_REQUIRED WORK_
Retype each of the following records word for word, with nothing changed.

(Entries for locating text and elements)
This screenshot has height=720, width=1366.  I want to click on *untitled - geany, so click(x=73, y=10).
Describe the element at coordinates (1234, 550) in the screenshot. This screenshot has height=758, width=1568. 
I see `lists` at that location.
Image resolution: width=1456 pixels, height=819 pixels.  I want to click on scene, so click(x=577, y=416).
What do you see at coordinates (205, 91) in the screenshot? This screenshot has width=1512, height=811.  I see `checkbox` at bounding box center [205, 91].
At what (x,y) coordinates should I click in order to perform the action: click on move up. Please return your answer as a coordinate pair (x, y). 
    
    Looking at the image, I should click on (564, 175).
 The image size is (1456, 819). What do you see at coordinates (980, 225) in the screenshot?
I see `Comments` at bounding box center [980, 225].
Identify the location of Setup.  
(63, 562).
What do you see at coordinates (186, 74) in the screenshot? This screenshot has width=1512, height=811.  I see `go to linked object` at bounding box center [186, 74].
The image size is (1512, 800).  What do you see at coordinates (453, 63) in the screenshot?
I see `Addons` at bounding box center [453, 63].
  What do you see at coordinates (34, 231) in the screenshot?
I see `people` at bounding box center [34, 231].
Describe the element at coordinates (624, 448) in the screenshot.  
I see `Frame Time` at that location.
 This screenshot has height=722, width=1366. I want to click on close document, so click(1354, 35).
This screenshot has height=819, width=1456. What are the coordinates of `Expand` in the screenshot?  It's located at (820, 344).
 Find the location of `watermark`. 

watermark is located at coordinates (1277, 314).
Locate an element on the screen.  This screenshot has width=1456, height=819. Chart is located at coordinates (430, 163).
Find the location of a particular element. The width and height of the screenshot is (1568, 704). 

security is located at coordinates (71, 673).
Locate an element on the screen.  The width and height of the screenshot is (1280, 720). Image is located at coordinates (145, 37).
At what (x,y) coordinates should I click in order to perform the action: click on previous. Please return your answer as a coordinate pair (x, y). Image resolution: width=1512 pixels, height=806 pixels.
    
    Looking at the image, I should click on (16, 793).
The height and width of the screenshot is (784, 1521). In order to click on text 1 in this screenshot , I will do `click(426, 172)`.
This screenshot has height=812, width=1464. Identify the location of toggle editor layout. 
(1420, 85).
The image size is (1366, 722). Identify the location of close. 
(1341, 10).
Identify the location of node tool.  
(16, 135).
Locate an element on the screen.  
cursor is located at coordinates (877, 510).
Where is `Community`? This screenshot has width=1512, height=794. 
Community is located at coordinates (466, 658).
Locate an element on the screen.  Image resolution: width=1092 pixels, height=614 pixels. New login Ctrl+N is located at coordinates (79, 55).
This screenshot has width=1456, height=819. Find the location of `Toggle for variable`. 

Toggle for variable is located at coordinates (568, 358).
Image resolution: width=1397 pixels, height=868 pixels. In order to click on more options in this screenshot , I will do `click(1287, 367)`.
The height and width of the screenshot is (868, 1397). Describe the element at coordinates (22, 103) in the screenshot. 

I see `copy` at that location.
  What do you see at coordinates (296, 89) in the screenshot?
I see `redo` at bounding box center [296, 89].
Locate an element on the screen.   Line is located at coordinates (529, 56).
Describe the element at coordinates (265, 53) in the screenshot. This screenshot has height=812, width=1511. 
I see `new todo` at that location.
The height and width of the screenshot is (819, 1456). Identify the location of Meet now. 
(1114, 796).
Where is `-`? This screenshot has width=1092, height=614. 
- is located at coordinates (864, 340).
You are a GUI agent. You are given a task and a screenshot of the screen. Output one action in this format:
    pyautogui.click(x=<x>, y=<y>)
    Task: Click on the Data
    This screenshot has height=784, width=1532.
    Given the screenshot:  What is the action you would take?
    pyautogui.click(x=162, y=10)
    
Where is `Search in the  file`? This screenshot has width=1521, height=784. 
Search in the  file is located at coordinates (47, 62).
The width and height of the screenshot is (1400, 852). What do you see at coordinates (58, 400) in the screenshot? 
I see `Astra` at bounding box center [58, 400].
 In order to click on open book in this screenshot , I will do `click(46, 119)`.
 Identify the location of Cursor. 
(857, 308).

_SOLUTION BELOW_
This screenshot has height=720, width=1366.  I want to click on *untitled - geany, so click(x=73, y=10).
Describe the element at coordinates (1234, 550) in the screenshot. This screenshot has height=758, width=1568. 
I see `lists` at that location.
Image resolution: width=1456 pixels, height=819 pixels.  I want to click on scene, so click(x=577, y=416).
What do you see at coordinates (205, 91) in the screenshot? This screenshot has width=1512, height=811.  I see `checkbox` at bounding box center [205, 91].
At what (x,y) coordinates should I click in order to perform the action: click on move up. Please return your answer as a coordinate pair (x, y). 
    
    Looking at the image, I should click on (564, 175).
 The image size is (1456, 819). What do you see at coordinates (980, 225) in the screenshot?
I see `Comments` at bounding box center [980, 225].
Identify the location of Setup.  
(63, 562).
What do you see at coordinates (186, 74) in the screenshot? This screenshot has width=1512, height=811.  I see `go to linked object` at bounding box center [186, 74].
The image size is (1512, 800).  What do you see at coordinates (453, 63) in the screenshot?
I see `Addons` at bounding box center [453, 63].
  What do you see at coordinates (34, 231) in the screenshot?
I see `people` at bounding box center [34, 231].
Describe the element at coordinates (624, 448) in the screenshot.  
I see `Frame Time` at that location.
 This screenshot has height=722, width=1366. I want to click on close document, so click(1354, 35).
This screenshot has height=819, width=1456. What are the coordinates of `Expand` in the screenshot?  It's located at (820, 344).
 Find the location of `watermark`. 

watermark is located at coordinates (1277, 314).
Locate an element on the screen.  This screenshot has width=1456, height=819. Chart is located at coordinates (430, 163).
Find the location of a particular element. The width and height of the screenshot is (1568, 704). 

security is located at coordinates (71, 673).
Locate an element on the screen.  The width and height of the screenshot is (1280, 720). Image is located at coordinates (145, 37).
At what (x,y) coordinates should I click in order to perform the action: click on previous. Please return your answer as a coordinate pair (x, y). Image resolution: width=1512 pixels, height=806 pixels.
    
    Looking at the image, I should click on (16, 793).
The height and width of the screenshot is (784, 1521). In order to click on text 1 in this screenshot , I will do `click(426, 172)`.
This screenshot has height=812, width=1464. Identify the location of toggle editor layout. 
(1420, 85).
The image size is (1366, 722). Identify the location of close. 
(1341, 10).
Identify the location of node tool.  
(16, 135).
Locate an element on the screen.  
cursor is located at coordinates (877, 510).
Where is `Community`? This screenshot has width=1512, height=794. 
Community is located at coordinates (466, 658).
Locate an element on the screen.  Image resolution: width=1092 pixels, height=614 pixels. New login Ctrl+N is located at coordinates (79, 55).
This screenshot has width=1456, height=819. Find the location of `Toggle for variable`. 

Toggle for variable is located at coordinates (568, 358).
Image resolution: width=1397 pixels, height=868 pixels. In order to click on more options in this screenshot , I will do `click(1287, 367)`.
The height and width of the screenshot is (868, 1397). Describe the element at coordinates (22, 103) in the screenshot. 

I see `copy` at that location.
  What do you see at coordinates (296, 89) in the screenshot?
I see `redo` at bounding box center [296, 89].
Locate an element on the screen.   Line is located at coordinates (529, 56).
Describe the element at coordinates (265, 53) in the screenshot. This screenshot has height=812, width=1511. 
I see `new todo` at that location.
The height and width of the screenshot is (819, 1456). Identify the location of Meet now. 
(1114, 796).
Where is `-`? This screenshot has width=1092, height=614. 
- is located at coordinates (864, 340).
You are a GUI agent. You are given a task and a screenshot of the screen. Output one action in this format:
    pyautogui.click(x=<x>, y=<y>)
    Task: Click on the Data
    This screenshot has height=784, width=1532.
    Given the screenshot:  What is the action you would take?
    pyautogui.click(x=162, y=10)
    
Where is `Search in the  file`? This screenshot has width=1521, height=784. 
Search in the  file is located at coordinates (47, 62).
The width and height of the screenshot is (1400, 852). What do you see at coordinates (58, 400) in the screenshot? 
I see `Astra` at bounding box center [58, 400].
 In order to click on open book in this screenshot , I will do `click(46, 119)`.
 Identify the location of Cursor. 
(857, 308).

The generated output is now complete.